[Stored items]
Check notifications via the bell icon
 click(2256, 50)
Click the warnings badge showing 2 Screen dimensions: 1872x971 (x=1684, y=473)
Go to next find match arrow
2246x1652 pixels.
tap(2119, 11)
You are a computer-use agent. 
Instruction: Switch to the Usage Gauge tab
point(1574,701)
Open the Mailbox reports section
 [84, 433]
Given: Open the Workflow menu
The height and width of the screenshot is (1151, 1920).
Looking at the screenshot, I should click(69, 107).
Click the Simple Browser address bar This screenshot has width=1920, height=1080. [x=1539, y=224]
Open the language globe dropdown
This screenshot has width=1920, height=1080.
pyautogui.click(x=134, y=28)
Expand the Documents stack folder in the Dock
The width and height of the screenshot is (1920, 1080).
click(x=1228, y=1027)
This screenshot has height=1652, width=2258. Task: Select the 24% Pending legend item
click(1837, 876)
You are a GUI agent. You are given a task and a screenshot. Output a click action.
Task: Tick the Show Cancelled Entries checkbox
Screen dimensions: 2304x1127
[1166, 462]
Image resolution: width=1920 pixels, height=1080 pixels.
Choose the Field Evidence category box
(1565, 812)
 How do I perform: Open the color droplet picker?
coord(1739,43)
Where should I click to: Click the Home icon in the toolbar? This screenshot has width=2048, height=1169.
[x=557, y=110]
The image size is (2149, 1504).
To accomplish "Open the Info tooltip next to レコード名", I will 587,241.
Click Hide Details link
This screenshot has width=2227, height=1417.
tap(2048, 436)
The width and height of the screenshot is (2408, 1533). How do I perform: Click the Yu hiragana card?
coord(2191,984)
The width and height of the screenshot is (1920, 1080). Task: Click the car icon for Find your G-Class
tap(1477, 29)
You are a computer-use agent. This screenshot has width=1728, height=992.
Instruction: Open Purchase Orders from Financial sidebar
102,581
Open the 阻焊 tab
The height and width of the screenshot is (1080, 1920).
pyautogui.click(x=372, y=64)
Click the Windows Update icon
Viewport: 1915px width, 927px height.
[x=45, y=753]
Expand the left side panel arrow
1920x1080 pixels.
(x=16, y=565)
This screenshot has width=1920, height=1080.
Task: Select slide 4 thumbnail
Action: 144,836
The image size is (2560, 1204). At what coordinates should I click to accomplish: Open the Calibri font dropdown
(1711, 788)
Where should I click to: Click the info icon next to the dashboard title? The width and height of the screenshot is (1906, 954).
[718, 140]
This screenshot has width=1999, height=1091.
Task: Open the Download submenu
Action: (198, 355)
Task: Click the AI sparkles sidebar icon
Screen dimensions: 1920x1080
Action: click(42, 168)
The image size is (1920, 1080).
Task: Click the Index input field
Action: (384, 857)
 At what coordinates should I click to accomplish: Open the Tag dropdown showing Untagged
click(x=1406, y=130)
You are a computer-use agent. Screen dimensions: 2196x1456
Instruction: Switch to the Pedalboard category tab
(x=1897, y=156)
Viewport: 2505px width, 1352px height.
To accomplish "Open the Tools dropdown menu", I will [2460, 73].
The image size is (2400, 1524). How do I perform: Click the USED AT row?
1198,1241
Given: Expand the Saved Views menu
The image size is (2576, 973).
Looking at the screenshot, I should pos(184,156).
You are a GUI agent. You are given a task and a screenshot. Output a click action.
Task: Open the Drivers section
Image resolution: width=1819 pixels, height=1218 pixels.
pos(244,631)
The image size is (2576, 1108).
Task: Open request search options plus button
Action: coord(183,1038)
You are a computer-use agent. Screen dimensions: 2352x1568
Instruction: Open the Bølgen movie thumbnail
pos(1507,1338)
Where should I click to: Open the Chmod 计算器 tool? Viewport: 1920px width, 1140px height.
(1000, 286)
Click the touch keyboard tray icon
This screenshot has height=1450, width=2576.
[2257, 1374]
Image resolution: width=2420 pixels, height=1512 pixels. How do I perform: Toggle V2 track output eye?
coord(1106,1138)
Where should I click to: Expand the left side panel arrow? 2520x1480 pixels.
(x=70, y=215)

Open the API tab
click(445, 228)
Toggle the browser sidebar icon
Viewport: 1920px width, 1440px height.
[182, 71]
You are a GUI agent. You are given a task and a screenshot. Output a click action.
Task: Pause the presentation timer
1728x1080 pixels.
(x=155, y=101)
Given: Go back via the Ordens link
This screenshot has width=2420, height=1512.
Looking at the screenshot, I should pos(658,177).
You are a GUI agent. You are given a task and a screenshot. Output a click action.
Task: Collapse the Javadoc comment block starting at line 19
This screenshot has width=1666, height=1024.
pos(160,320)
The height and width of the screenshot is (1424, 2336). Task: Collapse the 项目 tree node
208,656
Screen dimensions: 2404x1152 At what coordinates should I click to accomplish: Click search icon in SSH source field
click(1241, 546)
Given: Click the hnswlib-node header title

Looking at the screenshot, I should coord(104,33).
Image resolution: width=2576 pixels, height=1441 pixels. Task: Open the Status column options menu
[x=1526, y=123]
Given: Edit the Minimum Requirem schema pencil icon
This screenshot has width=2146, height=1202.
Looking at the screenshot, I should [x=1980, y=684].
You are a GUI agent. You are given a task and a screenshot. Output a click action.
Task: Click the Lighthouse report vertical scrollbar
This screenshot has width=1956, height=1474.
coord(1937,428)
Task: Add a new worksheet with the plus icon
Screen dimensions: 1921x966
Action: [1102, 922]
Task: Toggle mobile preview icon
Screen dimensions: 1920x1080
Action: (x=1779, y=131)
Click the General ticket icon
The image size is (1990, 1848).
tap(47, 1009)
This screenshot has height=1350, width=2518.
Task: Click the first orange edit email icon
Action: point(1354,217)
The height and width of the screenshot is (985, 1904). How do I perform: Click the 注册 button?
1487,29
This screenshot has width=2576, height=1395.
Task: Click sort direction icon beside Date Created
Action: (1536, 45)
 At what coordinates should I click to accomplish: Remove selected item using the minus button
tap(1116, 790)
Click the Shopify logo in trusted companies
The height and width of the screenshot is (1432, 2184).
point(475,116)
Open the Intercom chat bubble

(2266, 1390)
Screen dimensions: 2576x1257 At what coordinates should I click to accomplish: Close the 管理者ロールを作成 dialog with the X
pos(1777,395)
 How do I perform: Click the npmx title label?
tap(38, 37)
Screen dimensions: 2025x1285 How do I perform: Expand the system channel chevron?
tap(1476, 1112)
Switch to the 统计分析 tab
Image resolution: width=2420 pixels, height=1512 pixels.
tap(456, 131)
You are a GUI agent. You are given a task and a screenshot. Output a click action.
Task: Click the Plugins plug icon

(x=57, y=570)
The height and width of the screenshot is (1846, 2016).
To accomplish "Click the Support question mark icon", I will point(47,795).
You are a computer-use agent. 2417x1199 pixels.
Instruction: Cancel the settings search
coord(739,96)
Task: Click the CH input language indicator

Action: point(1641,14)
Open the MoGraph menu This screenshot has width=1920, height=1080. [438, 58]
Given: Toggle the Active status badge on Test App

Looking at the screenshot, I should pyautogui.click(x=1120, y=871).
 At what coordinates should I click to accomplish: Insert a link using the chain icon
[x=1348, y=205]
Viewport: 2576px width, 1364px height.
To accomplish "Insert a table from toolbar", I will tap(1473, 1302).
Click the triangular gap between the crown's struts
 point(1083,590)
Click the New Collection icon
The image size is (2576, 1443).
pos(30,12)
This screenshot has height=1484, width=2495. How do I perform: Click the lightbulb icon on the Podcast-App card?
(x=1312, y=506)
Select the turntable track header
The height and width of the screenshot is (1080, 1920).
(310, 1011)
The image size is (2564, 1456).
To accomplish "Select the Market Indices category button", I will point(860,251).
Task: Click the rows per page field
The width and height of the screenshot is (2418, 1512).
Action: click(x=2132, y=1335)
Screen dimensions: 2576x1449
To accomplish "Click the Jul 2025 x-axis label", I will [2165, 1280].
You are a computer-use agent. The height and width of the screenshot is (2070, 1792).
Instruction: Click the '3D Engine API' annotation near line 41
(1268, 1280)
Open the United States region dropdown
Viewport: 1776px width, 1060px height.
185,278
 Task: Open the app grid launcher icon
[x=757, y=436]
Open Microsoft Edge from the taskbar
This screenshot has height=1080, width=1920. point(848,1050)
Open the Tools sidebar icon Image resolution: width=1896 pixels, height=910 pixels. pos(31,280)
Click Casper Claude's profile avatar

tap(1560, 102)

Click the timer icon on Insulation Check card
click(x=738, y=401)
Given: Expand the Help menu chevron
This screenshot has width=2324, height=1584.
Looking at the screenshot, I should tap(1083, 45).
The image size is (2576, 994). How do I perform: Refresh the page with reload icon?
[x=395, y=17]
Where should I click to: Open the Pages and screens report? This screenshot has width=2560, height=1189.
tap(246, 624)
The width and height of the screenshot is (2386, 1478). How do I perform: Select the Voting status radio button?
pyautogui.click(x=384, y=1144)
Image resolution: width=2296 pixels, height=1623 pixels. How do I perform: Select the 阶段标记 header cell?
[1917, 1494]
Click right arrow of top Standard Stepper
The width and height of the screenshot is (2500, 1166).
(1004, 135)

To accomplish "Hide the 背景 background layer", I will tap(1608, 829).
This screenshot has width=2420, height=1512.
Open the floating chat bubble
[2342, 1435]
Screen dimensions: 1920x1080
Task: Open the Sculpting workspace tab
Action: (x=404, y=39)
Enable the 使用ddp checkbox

- [Activity] Output, exactly and with nothing else, the lines from the line containing "Image resolution: width=2296" to the end of the entries.

- [Response for this exercise]
Image resolution: width=2296 pixels, height=1623 pixels. How do I perform: Select the 阶段标记 header cell?
[1917, 1494]
Click right arrow of top Standard Stepper
The width and height of the screenshot is (2500, 1166).
(1004, 135)

To accomplish "Hide the 背景 background layer", I will tap(1608, 829).
This screenshot has width=2420, height=1512.
Open the floating chat bubble
[2342, 1435]
Screen dimensions: 1920x1080
Task: Open the Sculpting workspace tab
Action: (x=404, y=39)
Enable the 使用ddp checkbox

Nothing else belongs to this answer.